The GCD of given numbers is 7.

Explanation

Step 1 :
Divide $ 133 $ by $ 28 $ and get the remainder

$$ 133 : 28 = 4 \text{ ( remainder is } \color{blue}{ 21 } \text{ ) } $$

The remainder is positive ($ 21 > 0 $), so we will continue with division.

Step 2 :
Divide $ 28 $ by $ \color{blue}{ 21 } $ and get the remainder

$$ 28 : 21 = 1 \text{ ( remainder is } \color{blue}{ 7 } \text{ ) } $$

The remainder is still positive ($ 7 > 0 $), so we will continue with division.

Step 3 :
Divide $ 21 $ by $ \color{blue}{ 7 } $ and get the remainder

$$ 21 : \color{blue}{ \boxed { 7 }} = 3 \text{ ( remainder is } \color{blue}{ 0 } \text{ ) } $$

The remainder is zero => GCD is the last divisor $ \color{blue}{ \boxed { 7 }} $.

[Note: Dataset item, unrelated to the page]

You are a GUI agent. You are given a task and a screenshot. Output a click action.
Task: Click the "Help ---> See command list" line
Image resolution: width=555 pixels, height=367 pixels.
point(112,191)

We can summarize an algorithm into a following table.

133 : 28 = 4 remainder ( 21 )
28 : 21 = 1 remainder ( 7 )
21 : 7 = 3 remainder ( 0 )
GCD = 7

This solution can be visualized using a Venn diagram.

The GCD equals the product of the numbers at the intersection.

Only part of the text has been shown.